Possible Duplicate:
Why does Mercurial think my SQL files are binary?
I generated a complete set of scripts for the stored procedures in a database. When I created a Mercurial repository and added these files they were all added as binary. Obviously, I still get the benefits of versioning, but lose a lot of efficiency, ‘diff’ing, etc… of text files. I verified that these files are indeed all just text.
Why is it doing this?
What can I do to avoid it?
IS there a way to get Hg to change it mind about these files?
Here is a snippet of changeset log:
496.1 Binary file SQL/SfiData/Stored Procedures/dbo.pFindCustomerByMatchCode.StoredProcedure.sql has changed
497.1 Binary file SQL/SfiData/Stored Procedures/dbo.pFindUnreconcilableChecks.StoredProcedure.sql has changed
498.1 Binary file SQL/SfiData/Stored Procedures/dbo.pFixBadLabelSelected.StoredProcedure.sql has changed
499.1 Binary file SQL/SfiData/Stored Procedures/dbo.pFixCCOPL.StoredProcedure.sql has changed
500.1 Binary file SQL/SfiData/Stored Procedures/dbo.pFixCCOrderMoneyError.StoredProcedure.sql has changed
Thanks in advance for your help
Jim
In fitting with Mercurial’s views on binary files, it does not actually track file types, which means that there is no way for a user to mark a file as binary or not binary.

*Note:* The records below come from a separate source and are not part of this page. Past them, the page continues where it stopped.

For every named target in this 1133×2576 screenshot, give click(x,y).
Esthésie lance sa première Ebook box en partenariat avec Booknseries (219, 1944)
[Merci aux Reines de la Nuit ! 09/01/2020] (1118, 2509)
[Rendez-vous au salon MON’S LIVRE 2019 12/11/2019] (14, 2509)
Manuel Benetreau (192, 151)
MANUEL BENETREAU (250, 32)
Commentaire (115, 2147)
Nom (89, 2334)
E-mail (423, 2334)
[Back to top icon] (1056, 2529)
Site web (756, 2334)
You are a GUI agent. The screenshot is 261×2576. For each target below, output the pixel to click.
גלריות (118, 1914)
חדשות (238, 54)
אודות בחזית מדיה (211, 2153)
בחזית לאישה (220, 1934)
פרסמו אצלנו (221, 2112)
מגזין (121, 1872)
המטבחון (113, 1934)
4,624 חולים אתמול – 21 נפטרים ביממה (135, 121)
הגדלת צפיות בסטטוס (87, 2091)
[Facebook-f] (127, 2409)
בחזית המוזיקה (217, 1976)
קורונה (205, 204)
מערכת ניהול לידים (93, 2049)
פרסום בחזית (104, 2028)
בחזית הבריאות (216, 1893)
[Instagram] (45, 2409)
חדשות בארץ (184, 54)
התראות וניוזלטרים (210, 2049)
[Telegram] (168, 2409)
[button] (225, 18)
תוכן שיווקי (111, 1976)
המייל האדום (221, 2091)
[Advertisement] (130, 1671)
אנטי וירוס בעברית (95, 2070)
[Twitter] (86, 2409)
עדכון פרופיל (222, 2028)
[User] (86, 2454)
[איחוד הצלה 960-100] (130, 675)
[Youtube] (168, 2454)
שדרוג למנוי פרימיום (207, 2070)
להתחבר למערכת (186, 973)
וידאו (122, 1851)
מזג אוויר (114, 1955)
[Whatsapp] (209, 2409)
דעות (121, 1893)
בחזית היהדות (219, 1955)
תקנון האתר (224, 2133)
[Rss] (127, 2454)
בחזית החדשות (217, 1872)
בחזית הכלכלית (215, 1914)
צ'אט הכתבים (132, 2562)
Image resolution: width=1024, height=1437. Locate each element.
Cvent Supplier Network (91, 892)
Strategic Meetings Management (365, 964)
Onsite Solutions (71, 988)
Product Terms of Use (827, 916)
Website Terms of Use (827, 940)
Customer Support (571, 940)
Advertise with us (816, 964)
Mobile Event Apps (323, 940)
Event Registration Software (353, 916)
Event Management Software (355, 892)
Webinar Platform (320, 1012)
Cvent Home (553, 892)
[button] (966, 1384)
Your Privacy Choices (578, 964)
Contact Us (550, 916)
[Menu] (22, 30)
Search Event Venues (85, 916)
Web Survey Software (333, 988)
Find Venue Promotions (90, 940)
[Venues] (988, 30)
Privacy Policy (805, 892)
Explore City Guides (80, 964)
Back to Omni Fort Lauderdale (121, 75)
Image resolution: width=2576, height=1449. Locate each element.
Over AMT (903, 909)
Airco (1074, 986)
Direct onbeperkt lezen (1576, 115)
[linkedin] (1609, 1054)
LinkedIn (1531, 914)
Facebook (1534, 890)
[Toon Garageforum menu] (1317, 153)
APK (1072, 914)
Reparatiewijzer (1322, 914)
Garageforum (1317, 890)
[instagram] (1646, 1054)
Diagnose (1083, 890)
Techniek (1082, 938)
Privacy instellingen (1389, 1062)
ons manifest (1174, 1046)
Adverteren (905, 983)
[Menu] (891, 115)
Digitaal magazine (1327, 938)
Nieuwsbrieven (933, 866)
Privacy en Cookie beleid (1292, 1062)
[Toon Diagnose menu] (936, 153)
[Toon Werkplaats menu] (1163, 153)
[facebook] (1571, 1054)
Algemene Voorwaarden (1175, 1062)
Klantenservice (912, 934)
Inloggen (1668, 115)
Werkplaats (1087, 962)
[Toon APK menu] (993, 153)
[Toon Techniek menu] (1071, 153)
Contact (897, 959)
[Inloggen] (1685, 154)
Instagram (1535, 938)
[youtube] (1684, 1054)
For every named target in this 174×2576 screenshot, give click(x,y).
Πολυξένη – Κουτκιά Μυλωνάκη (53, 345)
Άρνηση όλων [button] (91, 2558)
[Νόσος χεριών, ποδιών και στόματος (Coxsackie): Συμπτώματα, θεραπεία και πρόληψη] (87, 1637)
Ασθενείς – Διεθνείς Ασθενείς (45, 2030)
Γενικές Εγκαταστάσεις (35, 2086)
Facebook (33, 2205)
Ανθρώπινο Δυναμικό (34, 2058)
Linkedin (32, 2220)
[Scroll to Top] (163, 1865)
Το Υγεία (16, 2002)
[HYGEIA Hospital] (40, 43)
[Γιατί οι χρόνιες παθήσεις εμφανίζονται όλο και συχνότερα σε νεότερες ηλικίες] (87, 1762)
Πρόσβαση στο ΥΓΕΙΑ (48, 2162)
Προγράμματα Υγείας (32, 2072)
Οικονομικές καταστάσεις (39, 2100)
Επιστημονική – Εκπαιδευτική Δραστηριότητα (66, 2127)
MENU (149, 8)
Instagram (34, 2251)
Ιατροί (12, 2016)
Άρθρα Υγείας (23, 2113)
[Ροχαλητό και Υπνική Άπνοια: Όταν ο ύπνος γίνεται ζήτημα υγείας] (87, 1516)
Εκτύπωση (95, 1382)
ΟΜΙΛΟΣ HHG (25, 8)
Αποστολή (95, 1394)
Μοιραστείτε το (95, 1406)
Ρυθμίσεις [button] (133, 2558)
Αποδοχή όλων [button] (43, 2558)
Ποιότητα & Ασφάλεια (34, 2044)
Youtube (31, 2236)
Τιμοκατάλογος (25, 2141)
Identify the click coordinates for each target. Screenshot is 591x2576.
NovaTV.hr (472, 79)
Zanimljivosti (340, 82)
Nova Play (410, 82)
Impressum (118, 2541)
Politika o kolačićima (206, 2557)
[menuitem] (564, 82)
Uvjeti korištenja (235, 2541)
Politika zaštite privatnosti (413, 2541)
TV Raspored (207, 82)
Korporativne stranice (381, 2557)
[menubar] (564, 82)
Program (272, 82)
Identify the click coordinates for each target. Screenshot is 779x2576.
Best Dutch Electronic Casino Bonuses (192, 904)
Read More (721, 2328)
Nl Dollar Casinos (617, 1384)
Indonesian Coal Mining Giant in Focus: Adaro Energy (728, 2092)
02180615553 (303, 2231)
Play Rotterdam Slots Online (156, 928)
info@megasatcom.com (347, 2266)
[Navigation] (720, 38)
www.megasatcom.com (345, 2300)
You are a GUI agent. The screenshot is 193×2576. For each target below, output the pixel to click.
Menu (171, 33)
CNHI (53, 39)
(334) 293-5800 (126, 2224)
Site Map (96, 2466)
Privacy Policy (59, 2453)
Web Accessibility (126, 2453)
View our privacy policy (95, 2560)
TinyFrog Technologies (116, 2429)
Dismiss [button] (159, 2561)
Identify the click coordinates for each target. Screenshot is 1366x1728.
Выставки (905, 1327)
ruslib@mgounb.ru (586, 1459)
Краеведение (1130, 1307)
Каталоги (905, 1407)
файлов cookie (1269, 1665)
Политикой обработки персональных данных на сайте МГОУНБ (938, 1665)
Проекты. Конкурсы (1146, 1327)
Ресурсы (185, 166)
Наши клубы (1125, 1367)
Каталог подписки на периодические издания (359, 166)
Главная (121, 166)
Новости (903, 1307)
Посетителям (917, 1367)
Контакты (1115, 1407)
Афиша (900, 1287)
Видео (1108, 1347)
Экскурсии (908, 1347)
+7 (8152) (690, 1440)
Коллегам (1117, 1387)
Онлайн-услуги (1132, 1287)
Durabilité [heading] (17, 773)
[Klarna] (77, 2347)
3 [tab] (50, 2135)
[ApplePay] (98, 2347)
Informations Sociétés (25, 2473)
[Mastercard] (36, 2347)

As tonfa and Rudi mentioned, Mercurial determines whether a file is binary or not by seeing if there is a NUL byte anywhere in the file. In the case of UTF-[16|32] files, a NUL byte is pretty much guaranteed.
To “fix” this, you would have to ensure that the files are encoded with UTF-8 instead of UTF-16. Ideally, your database would have a setting for Unicode encoding when doing the export. If that’s not the case, another option would be to write a precommit hook to do it (see How to convert a file to UTF-8 in Python for a start), but you would have to be very careful about which files you were converting.